On ne critique ni la religion ni ce qui relève du sacré. Ce n’est ni dans nos traditions, ni dans notre éthique. Mais certaines manifestations, lorsqu’elles s’affranchissent du cadre de la raison et du discernement, deviennent des phénomènes si déroutants qu’on ne peut ignorer.
L’image des députés du Hezbollah en larmes lors des funérailles de l’ayatollah Ali Khamenei a, à cet égard, profondément interpellé. Une scène où l’émotion semblait dépasser le simple deuil politique pour prendre les contours d’une dévotion presque filiale. Plus frappant encore: ces mêmes responsables défendaient, il y a peu, l’idée de mères revendiquant avec fierté le «martyre» de leurs fils, invitées à accepter, voire à glorifier ce sacrifice.
Ni le christianisme, ni l’islam, ni aucune tradition religieuse ne consacrent l’élévation de l’homme au-dessus de sa condition humaine.

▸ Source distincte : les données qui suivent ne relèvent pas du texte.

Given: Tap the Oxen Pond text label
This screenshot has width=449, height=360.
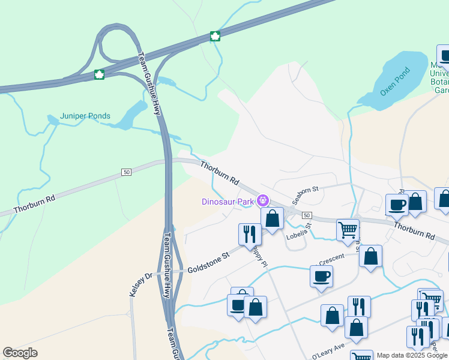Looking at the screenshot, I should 394,85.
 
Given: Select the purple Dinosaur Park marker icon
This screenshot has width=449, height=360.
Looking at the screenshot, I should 262,200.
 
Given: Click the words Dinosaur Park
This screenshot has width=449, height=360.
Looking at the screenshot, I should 228,202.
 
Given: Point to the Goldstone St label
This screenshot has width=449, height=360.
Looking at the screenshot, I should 209,262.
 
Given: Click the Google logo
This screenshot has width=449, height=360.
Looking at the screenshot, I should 20,353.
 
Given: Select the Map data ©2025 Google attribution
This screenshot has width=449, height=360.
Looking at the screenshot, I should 412,355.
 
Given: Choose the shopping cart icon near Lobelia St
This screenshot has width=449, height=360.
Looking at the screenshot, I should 348,229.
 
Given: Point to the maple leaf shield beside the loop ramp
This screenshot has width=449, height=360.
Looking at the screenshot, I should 99,74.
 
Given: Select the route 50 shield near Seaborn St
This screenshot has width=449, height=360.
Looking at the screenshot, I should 306,215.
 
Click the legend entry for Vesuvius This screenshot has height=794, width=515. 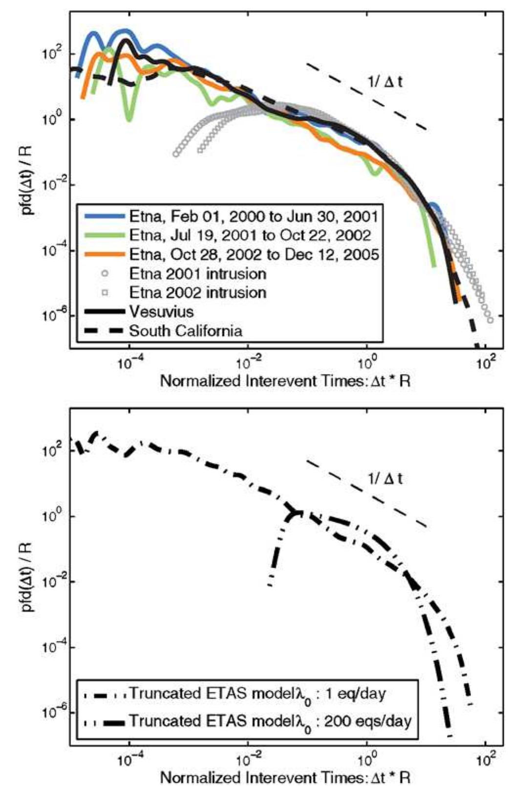pyautogui.click(x=161, y=311)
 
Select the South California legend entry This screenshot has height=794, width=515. pyautogui.click(x=185, y=331)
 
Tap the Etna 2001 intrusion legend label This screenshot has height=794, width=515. pyautogui.click(x=197, y=273)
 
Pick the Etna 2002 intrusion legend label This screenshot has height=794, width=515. pyautogui.click(x=197, y=292)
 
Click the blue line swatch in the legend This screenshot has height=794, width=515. pyautogui.click(x=105, y=216)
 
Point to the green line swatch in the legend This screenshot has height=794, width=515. pyautogui.click(x=105, y=235)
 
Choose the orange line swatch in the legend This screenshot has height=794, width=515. pyautogui.click(x=105, y=254)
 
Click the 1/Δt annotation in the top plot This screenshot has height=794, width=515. pyautogui.click(x=386, y=82)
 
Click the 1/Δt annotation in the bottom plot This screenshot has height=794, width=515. pyautogui.click(x=386, y=479)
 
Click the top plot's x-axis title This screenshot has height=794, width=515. pyautogui.click(x=285, y=381)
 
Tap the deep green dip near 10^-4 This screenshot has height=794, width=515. pyautogui.click(x=129, y=116)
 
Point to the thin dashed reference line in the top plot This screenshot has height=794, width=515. pyautogui.click(x=366, y=96)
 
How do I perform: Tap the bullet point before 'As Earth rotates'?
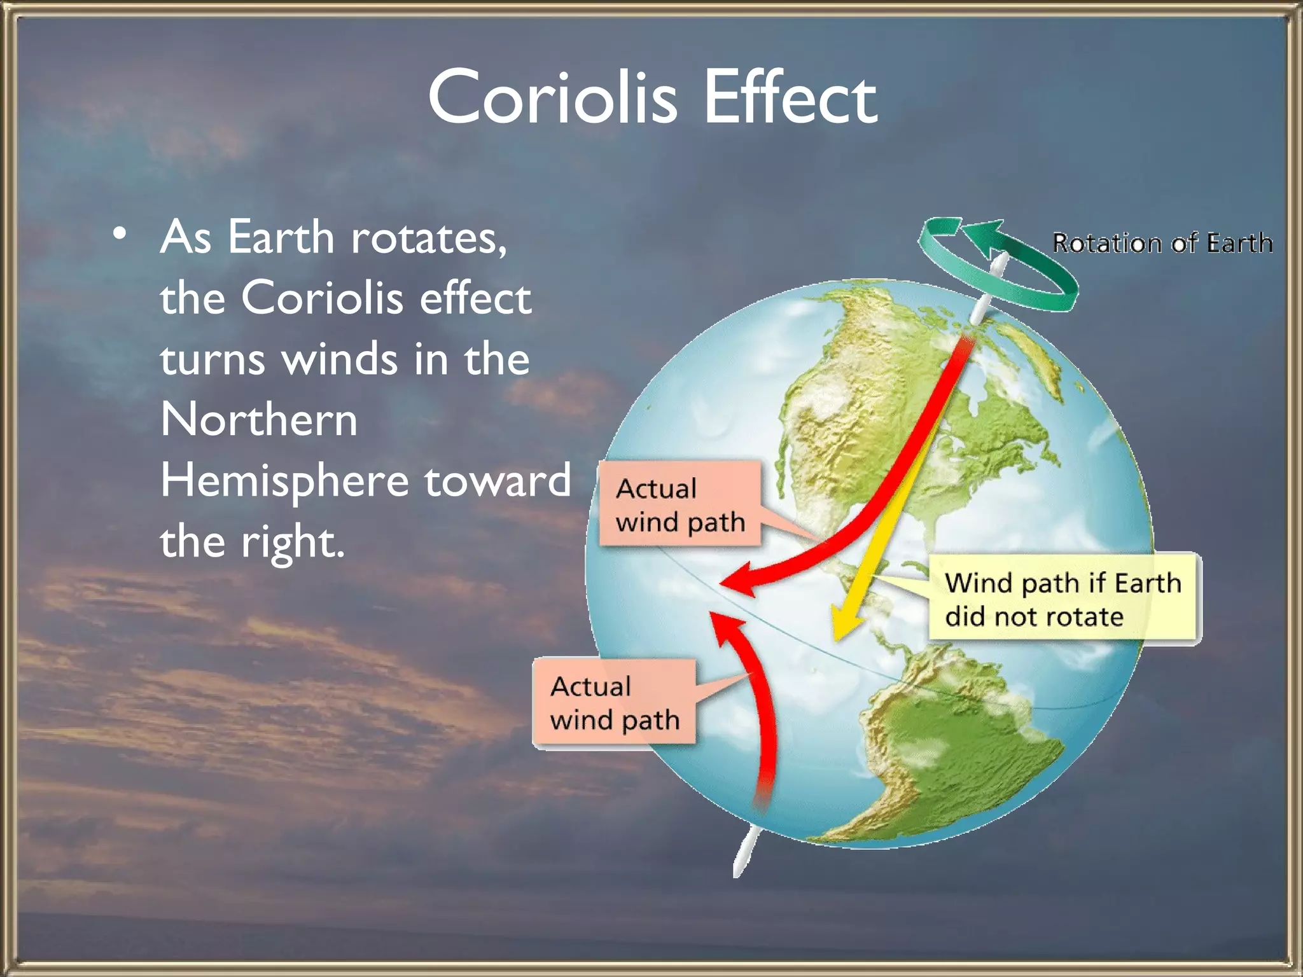point(119,234)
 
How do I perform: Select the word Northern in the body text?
point(259,419)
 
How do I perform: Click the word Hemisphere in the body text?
point(284,481)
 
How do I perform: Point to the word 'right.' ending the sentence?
point(292,542)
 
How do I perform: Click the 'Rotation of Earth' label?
point(1162,243)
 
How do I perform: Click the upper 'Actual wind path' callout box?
point(679,504)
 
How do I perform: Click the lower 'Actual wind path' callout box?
point(614,702)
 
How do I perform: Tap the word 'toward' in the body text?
point(498,481)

Aucune foi monothéiste ne confère à un être humain un rang qui confinerait à la divinisation. Dans l’islam, le prophète Mohammad demeure le sceau des prophètes; nul ne saurait prétendre à une élévation spirituelle qui transcenderait cette limite.
Et pourtant, la scène observée en Iran portait en elle quelque chose de profondément troublant. Elle révélait jusqu’où peut conduire l’identification absolue au Guide suprême, jusqu’à frôler une forme de sacralisation politique. Plus troublant encore: ces mêmes élus n’avaient pas affiché une douleur comparable lors des funérailles de leur propre secrétaire général, préférant alors célébrer son «martyre» comme une victoire.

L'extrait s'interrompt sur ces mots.